**The task**
You are asked to repeat the listing word for word and to leave out its pictures.

**Given data**

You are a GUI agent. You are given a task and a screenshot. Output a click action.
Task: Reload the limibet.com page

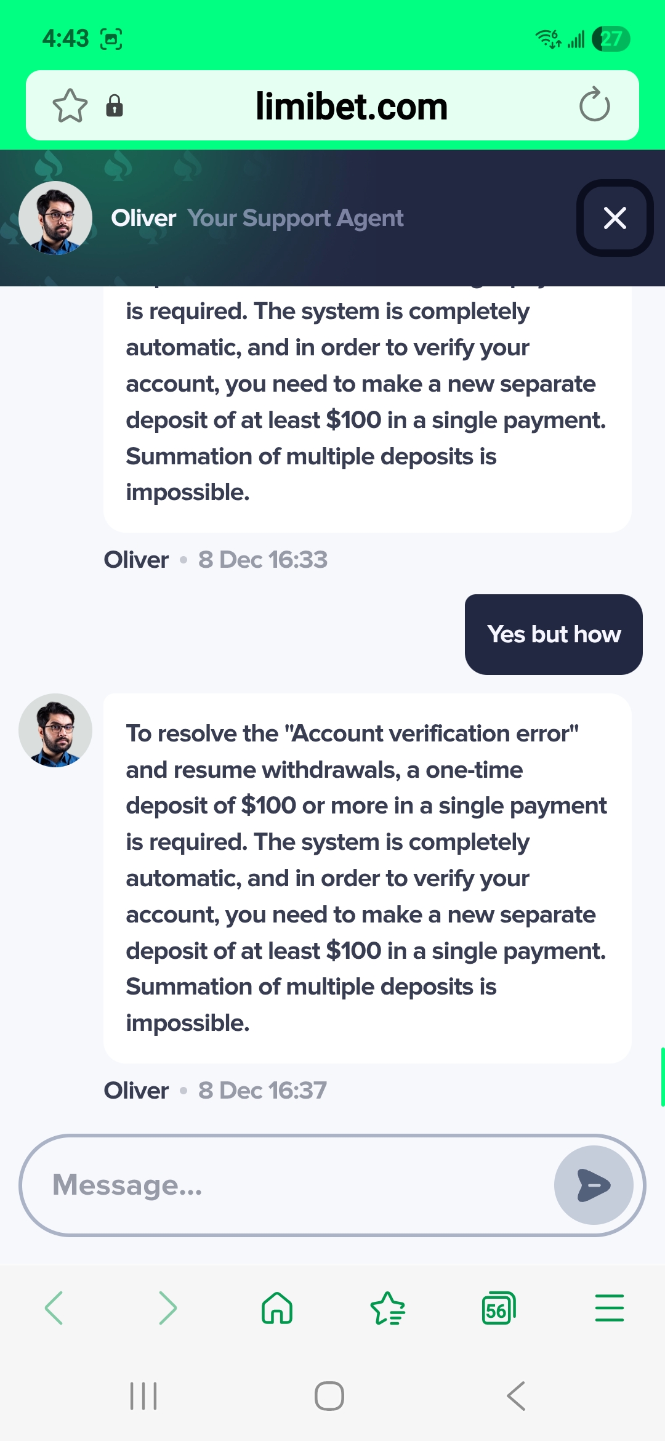tap(594, 105)
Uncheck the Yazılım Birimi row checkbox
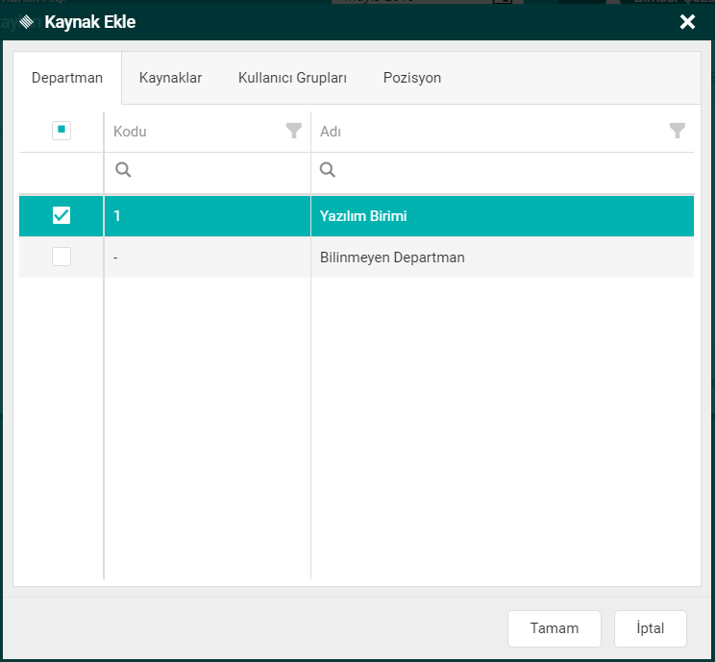The image size is (715, 662). 62,216
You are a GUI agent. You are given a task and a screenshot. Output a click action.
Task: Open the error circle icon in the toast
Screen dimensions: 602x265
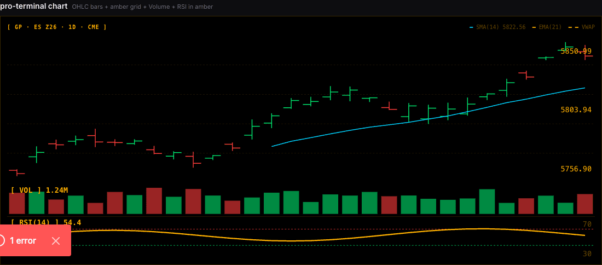[x=1, y=241]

**Response to this exercise**
You are a GUI agent. You are given a task and a screenshot. Output a click action.
Task: Reload the limibet.com page

tap(594, 105)
Uncheck the Yazılım Birimi row checkbox
The image size is (715, 662). 62,216
You are a GUI agent. You are given a task and a screenshot. Output a click action.
Task: Open the error circle icon in the toast
Screen dimensions: 602x265
[x=1, y=241]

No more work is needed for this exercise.